*WORK TO COMPLETE:*
Copy the listing that follows, line for line, without a single difference.

*TASK DATA:*
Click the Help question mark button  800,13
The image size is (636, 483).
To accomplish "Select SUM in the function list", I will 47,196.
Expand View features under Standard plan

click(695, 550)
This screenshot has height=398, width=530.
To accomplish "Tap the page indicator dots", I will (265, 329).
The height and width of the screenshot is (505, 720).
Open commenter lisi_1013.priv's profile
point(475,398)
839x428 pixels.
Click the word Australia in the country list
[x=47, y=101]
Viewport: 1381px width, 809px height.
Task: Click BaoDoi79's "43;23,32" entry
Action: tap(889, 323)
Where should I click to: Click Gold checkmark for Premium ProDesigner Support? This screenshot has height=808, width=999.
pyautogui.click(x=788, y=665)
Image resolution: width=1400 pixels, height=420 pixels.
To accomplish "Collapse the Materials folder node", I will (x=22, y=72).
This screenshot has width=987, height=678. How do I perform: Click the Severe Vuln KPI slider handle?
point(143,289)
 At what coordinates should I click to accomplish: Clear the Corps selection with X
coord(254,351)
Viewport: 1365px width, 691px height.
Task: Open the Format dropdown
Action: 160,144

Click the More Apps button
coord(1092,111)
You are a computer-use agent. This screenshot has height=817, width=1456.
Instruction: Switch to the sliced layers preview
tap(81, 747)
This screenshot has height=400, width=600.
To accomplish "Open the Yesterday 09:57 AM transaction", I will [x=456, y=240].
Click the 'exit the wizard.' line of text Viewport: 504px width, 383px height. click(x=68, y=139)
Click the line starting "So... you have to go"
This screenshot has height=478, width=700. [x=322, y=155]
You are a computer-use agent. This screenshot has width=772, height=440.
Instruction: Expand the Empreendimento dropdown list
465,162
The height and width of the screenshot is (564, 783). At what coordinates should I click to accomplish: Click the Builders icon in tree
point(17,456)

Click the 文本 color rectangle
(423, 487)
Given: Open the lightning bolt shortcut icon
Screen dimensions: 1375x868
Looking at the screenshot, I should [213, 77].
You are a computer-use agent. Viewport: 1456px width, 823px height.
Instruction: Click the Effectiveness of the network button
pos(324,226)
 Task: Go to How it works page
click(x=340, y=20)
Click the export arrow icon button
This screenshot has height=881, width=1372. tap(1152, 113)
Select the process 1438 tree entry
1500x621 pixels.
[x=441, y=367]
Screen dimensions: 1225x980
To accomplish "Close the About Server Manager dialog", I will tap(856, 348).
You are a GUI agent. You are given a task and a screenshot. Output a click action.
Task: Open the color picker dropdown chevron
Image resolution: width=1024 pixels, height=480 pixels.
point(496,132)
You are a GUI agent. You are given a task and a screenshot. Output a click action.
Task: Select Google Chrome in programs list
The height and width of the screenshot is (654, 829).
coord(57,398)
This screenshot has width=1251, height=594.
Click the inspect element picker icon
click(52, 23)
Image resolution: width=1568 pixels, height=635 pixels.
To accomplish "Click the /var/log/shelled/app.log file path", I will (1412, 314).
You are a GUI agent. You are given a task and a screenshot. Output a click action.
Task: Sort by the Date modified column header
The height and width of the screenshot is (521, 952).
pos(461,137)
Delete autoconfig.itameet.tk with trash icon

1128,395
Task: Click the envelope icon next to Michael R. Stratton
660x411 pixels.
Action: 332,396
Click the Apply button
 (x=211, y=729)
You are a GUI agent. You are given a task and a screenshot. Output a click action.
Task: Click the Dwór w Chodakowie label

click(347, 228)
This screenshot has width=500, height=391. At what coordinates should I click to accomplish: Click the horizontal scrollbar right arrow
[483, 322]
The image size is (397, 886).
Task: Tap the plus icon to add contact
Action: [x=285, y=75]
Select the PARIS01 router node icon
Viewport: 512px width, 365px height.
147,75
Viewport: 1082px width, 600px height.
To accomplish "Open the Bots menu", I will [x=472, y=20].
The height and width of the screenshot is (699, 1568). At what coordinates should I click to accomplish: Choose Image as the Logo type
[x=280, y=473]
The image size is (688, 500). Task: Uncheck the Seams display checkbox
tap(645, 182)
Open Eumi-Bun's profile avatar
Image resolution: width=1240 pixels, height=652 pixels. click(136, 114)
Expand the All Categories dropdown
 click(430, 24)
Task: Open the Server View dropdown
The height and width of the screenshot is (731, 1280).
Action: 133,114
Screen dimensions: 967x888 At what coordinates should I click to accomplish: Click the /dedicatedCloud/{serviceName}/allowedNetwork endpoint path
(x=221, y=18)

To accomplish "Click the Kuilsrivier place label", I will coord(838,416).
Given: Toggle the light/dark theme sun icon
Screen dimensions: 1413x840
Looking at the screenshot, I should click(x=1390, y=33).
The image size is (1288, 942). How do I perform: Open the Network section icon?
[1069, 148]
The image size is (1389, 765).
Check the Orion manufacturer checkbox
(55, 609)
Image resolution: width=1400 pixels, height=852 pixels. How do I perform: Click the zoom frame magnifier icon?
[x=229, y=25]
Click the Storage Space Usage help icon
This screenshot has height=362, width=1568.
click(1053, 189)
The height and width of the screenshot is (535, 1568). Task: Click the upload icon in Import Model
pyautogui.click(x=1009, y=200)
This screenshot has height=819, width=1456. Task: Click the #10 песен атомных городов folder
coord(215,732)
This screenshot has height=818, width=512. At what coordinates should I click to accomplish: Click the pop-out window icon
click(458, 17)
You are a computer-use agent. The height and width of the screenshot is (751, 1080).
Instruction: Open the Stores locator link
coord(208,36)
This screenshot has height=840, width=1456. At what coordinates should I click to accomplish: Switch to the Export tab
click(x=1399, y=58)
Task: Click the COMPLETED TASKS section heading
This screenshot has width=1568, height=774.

*EXPECTED OUTPUT:*
Click the Help question mark button  800,13
The image size is (636, 483).
To accomplish "Select SUM in the function list", I will 47,196.
Expand View features under Standard plan

click(695, 550)
This screenshot has height=398, width=530.
To accomplish "Tap the page indicator dots", I will (265, 329).
The height and width of the screenshot is (505, 720).
Open commenter lisi_1013.priv's profile
point(475,398)
839x428 pixels.
Click the word Australia in the country list
[x=47, y=101]
Viewport: 1381px width, 809px height.
Task: Click BaoDoi79's "43;23,32" entry
Action: tap(889, 323)
Where should I click to: Click Gold checkmark for Premium ProDesigner Support? This screenshot has height=808, width=999.
pyautogui.click(x=788, y=665)
Image resolution: width=1400 pixels, height=420 pixels.
To accomplish "Collapse the Materials folder node", I will (x=22, y=72).
This screenshot has width=987, height=678. How do I perform: Click the Severe Vuln KPI slider handle?
point(143,289)
 At what coordinates should I click to accomplish: Clear the Corps selection with X
coord(254,351)
Viewport: 1365px width, 691px height.
Task: Open the Format dropdown
Action: 160,144

Click the More Apps button
coord(1092,111)
You are a computer-use agent. This screenshot has height=817, width=1456.
Instruction: Switch to the sliced layers preview
tap(81, 747)
This screenshot has height=400, width=600.
To accomplish "Open the Yesterday 09:57 AM transaction", I will [x=456, y=240].
Click the 'exit the wizard.' line of text Viewport: 504px width, 383px height. click(x=68, y=139)
Click the line starting "So... you have to go"
This screenshot has height=478, width=700. [x=322, y=155]
You are a computer-use agent. This screenshot has width=772, height=440.
Instruction: Expand the Empreendimento dropdown list
465,162
The height and width of the screenshot is (564, 783). At what coordinates should I click to accomplish: Click the Builders icon in tree
point(17,456)

Click the 文本 color rectangle
(423, 487)
Given: Open the lightning bolt shortcut icon
Screen dimensions: 1375x868
Looking at the screenshot, I should [213, 77].
You are a computer-use agent. Viewport: 1456px width, 823px height.
Instruction: Click the Effectiveness of the network button
pos(324,226)
 Task: Go to How it works page
click(x=340, y=20)
Click the export arrow icon button
This screenshot has height=881, width=1372. tap(1152, 113)
Select the process 1438 tree entry
1500x621 pixels.
[x=441, y=367]
Screen dimensions: 1225x980
To accomplish "Close the About Server Manager dialog", I will tap(856, 348).
You are a GUI agent. You are given a task and a screenshot. Output a click action.
Task: Open the color picker dropdown chevron
Image resolution: width=1024 pixels, height=480 pixels.
point(496,132)
You are a GUI agent. You are given a task and a screenshot. Output a click action.
Task: Select Google Chrome in programs list
The height and width of the screenshot is (654, 829).
coord(57,398)
This screenshot has width=1251, height=594.
Click the inspect element picker icon
click(52, 23)
Image resolution: width=1568 pixels, height=635 pixels.
To accomplish "Click the /var/log/shelled/app.log file path", I will (1412, 314).
You are a GUI agent. You are given a task and a screenshot. Output a click action.
Task: Sort by the Date modified column header
The height and width of the screenshot is (521, 952).
pos(461,137)
Delete autoconfig.itameet.tk with trash icon

1128,395
Task: Click the envelope icon next to Michael R. Stratton
660x411 pixels.
Action: 332,396
Click the Apply button
 (x=211, y=729)
You are a GUI agent. You are given a task and a screenshot. Output a click action.
Task: Click the Dwór w Chodakowie label

click(347, 228)
This screenshot has width=500, height=391. At what coordinates should I click to accomplish: Click the horizontal scrollbar right arrow
[483, 322]
The image size is (397, 886).
Task: Tap the plus icon to add contact
Action: [x=285, y=75]
Select the PARIS01 router node icon
Viewport: 512px width, 365px height.
147,75
Viewport: 1082px width, 600px height.
To accomplish "Open the Bots menu", I will [x=472, y=20].
The height and width of the screenshot is (699, 1568). At what coordinates should I click to accomplish: Choose Image as the Logo type
[x=280, y=473]
The image size is (688, 500). Task: Uncheck the Seams display checkbox
tap(645, 182)
Open Eumi-Bun's profile avatar
Image resolution: width=1240 pixels, height=652 pixels. click(136, 114)
Expand the All Categories dropdown
 click(430, 24)
Task: Open the Server View dropdown
The height and width of the screenshot is (731, 1280).
Action: 133,114
Screen dimensions: 967x888 At what coordinates should I click to accomplish: Click the /dedicatedCloud/{serviceName}/allowedNetwork endpoint path
(x=221, y=18)

To accomplish "Click the Kuilsrivier place label", I will coord(838,416).
Given: Toggle the light/dark theme sun icon
Screen dimensions: 1413x840
Looking at the screenshot, I should click(x=1390, y=33).
The image size is (1288, 942). How do I perform: Open the Network section icon?
[1069, 148]
The image size is (1389, 765).
Check the Orion manufacturer checkbox
(55, 609)
Image resolution: width=1400 pixels, height=852 pixels. How do I perform: Click the zoom frame magnifier icon?
[x=229, y=25]
Click the Storage Space Usage help icon
This screenshot has height=362, width=1568.
click(1053, 189)
The height and width of the screenshot is (535, 1568). Task: Click the upload icon in Import Model
pyautogui.click(x=1009, y=200)
This screenshot has height=819, width=1456. Task: Click the #10 песен атомных городов folder
coord(215,732)
This screenshot has height=818, width=512. At what coordinates should I click to accomplish: Click the pop-out window icon
click(458, 17)
You are a computer-use agent. The height and width of the screenshot is (751, 1080).
Instruction: Open the Stores locator link
coord(208,36)
This screenshot has height=840, width=1456. At what coordinates should I click to accomplish: Switch to the Export tab
click(x=1399, y=58)
Task: Click the COMPLETED TASKS section heading
This screenshot has width=1568, height=774.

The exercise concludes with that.